◆ **WRITTEN EXERCISE**
Answer each question using the woodworking forum thread.
(a) What size of trim does the first post ask about bending into the mold?
(b) How many router passes does Eddie say will cut through both pieces of plywood?
(c) At which store does Eddie say the edge banding can be found?

Thanks for the kind words and advice received thus far. I am pretty well set on the cocktail table since I have already purchased the table base which looks something like this:












I like the idea of cutting a circle from plywood and then using the leftover as a form/mold. Can you explain a bit more about how I would actually bend the wood? Would I just get some 1 1/4" x 1/8" trim from somewhere and then bend it into the mold? Maybe 1/2 circle at a time or something? Will wood that thick just bend, or do I need to get it wet first? I keep reading about layering together wood laminate too... is laminate really thin strips of wood? Any thoughts about just using plywood and using a veneer around the edges?


----------



## Eddie (Dec 20, 2008)

First I have to say the table and ideals behind it are great and a nice touch with all the beer logos, keep up the good work.
Taken two pieces of ¾” together 36” square and screw them together to hold them in place, now cut a piece of wood about 17’ long by ½ thick or ¾” thick x 5” wide, place screw in the cut piece of wood on one end (1” in from the top and 2 ½” on the side) on the other end measure down from the screw to 15” dead center. Drill a ½” hole so the router bit fits into it, attach you router to that piece of wood a secure it. Now got back to 36” square plywood and fine the center, using the piece of wood with the router attach and the screw. Place the screw into the center of the 36” square and *adjust* *the height of the bit* accordingly to the cut. Using your router with a straight cutting bit ½ shank a must. Doing 3 to 4 passes will cut through both pieces of plywood clean and smooth. Removing small amount of wood at a time. Once that completed, move to the 2ND stage of the project. With is, remove the router and measure again from the pivot screw down to 13-¾” and *adjust* your router for ¾” cut to remove only the top piece of plywood leaving the bottom piece on touch. Now to cover the plywood end grain you can use edge banding that come in 2” wide and easy to apply, you also can do the inside with ¾” wide edge banding. You can fine it at Lowes. I hope this can be helpful.


----------

◆ **RECORDED INFORMATION**
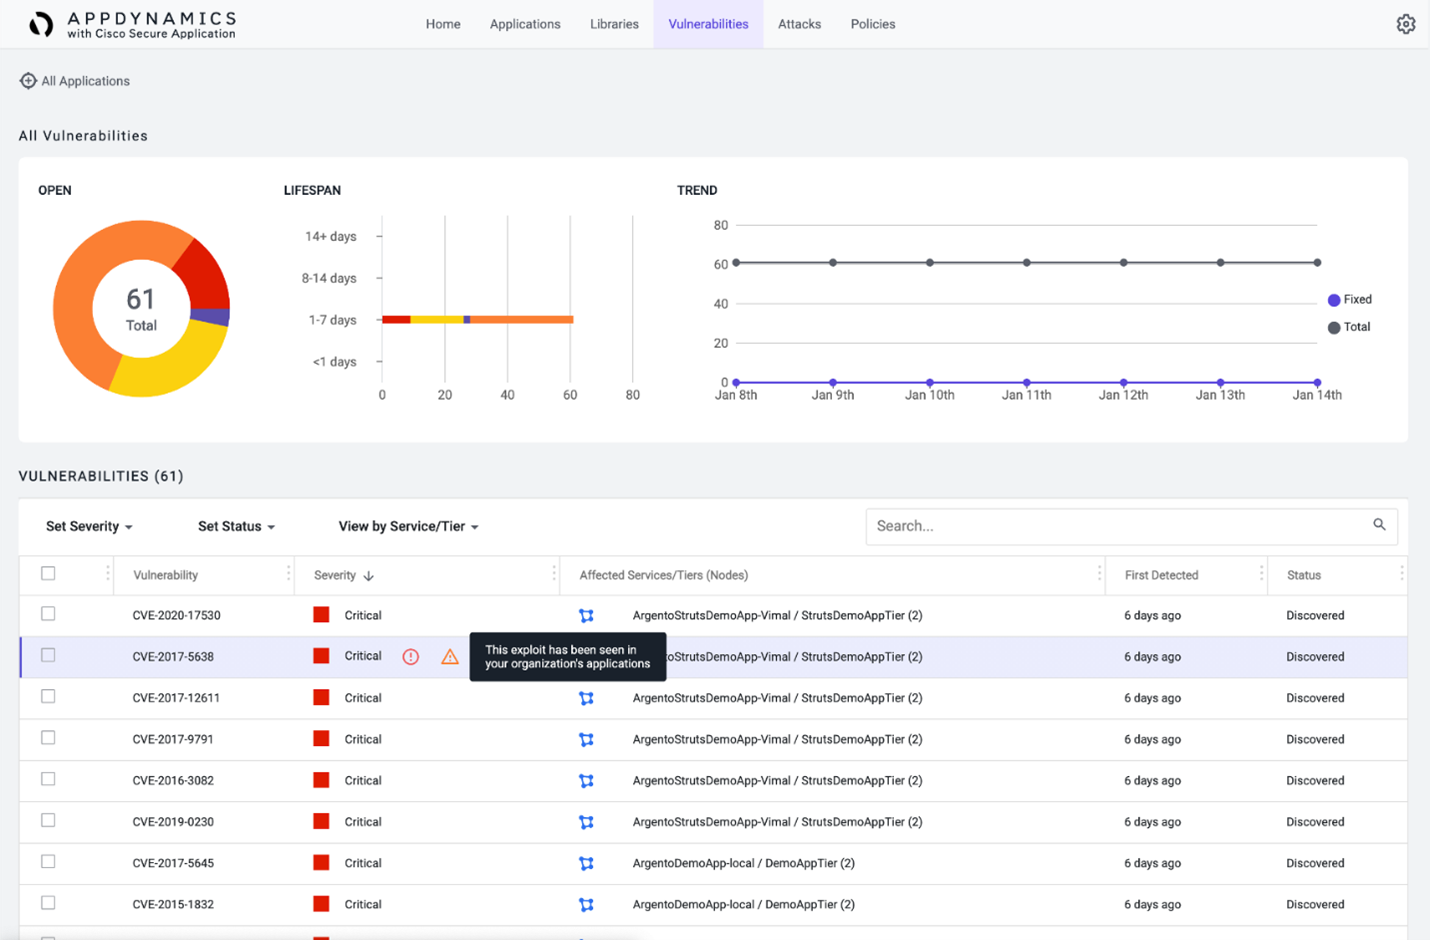Select the checkbox for CVE-2020-17530

point(48,615)
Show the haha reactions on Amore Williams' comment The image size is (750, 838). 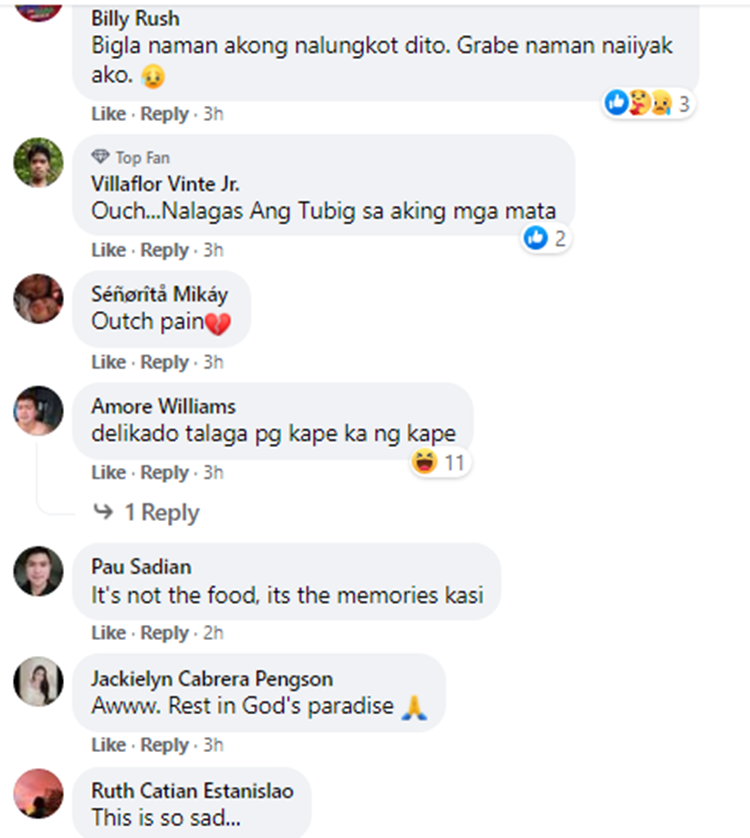(x=439, y=462)
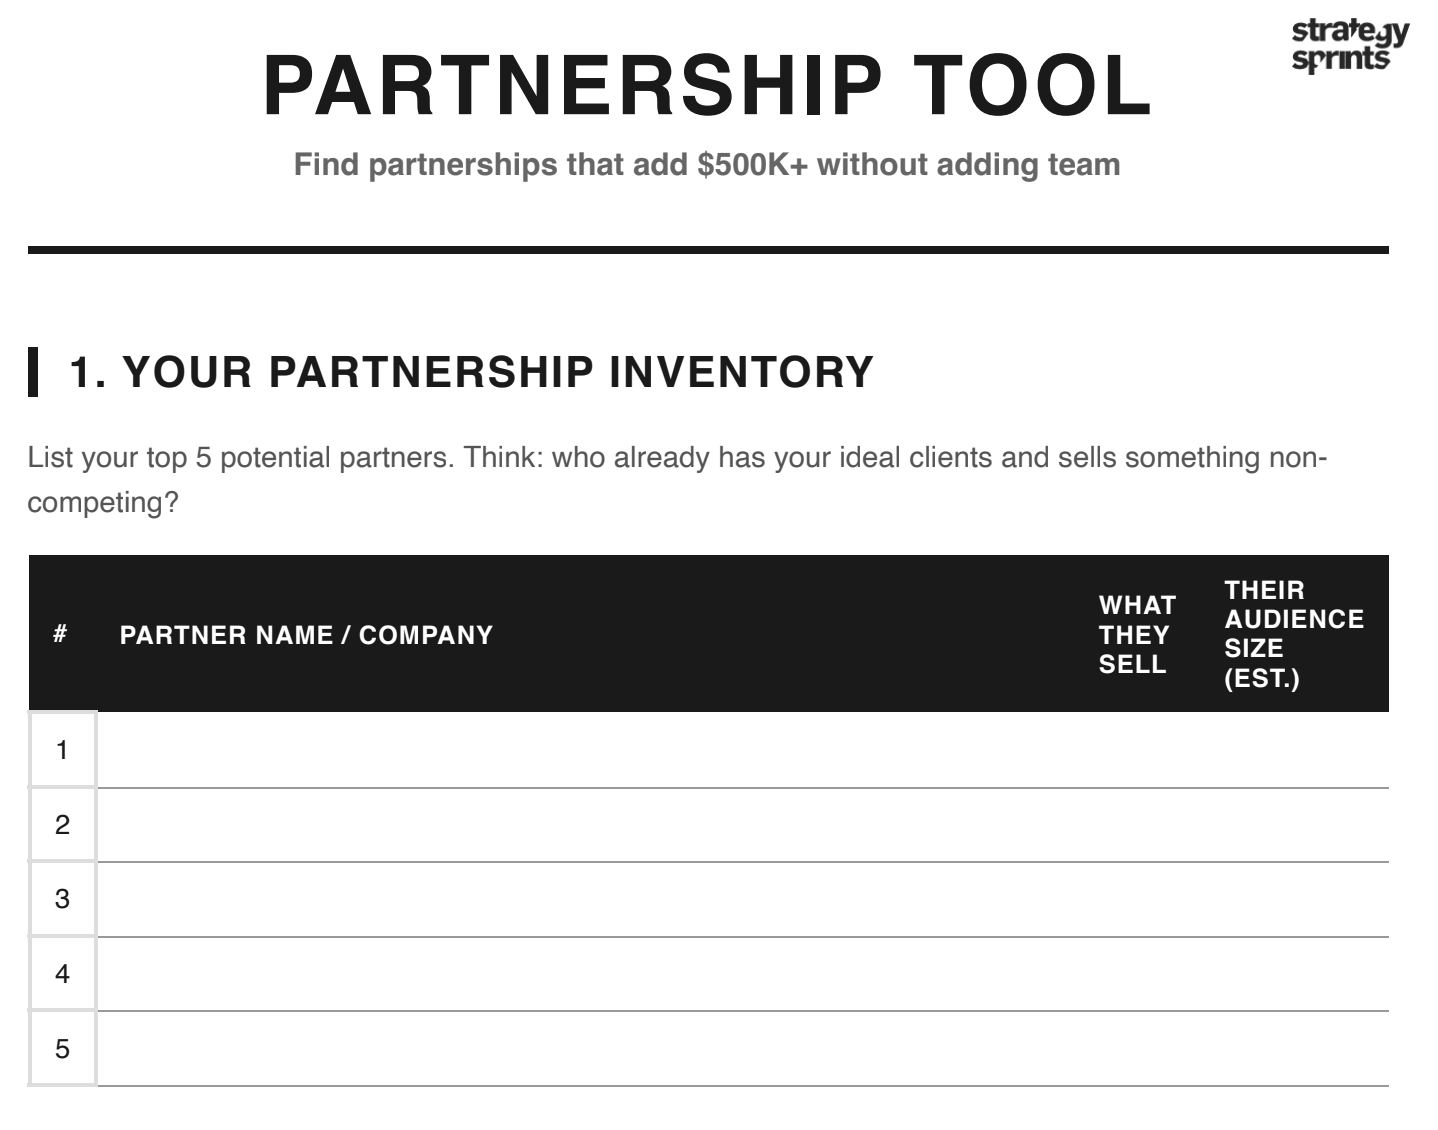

◆ **ANSWER TO THIS TASK**
(a) 1 1/4" x 1/8"
(b) 3 to 4 passes
(c) Lowes